TASK OBJECTIVE
Among the records below, find the lines that hold the word "computer" and report how many there are, with no other words.

DATA FOR THIS EXERCISE
____

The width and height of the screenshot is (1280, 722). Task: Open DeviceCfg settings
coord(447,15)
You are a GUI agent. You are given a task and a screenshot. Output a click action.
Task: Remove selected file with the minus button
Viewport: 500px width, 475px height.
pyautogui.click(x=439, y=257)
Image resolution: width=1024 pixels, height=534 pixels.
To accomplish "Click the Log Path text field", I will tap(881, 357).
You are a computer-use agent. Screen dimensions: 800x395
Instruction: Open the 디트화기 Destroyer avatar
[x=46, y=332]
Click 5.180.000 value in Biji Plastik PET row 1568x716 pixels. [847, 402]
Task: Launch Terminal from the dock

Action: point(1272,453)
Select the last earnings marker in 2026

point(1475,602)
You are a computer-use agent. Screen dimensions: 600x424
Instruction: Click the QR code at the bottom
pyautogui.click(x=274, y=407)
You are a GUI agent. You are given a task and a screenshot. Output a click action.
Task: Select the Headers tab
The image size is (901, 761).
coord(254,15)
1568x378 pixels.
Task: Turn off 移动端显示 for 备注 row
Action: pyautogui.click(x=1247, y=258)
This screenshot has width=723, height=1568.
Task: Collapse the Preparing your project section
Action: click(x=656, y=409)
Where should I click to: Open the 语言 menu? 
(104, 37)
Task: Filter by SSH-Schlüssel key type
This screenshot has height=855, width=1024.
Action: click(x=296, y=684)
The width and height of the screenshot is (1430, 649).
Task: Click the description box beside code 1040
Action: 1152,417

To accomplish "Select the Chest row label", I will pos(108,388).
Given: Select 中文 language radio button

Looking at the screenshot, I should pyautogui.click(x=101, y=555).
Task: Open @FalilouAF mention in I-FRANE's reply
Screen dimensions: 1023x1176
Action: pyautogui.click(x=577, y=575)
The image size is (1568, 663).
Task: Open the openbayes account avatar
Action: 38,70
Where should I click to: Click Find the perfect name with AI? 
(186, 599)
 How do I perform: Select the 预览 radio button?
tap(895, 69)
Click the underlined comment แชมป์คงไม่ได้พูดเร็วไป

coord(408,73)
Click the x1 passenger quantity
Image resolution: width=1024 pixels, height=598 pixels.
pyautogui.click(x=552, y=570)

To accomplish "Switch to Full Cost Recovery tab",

____

WRITTEN RESPONSE
2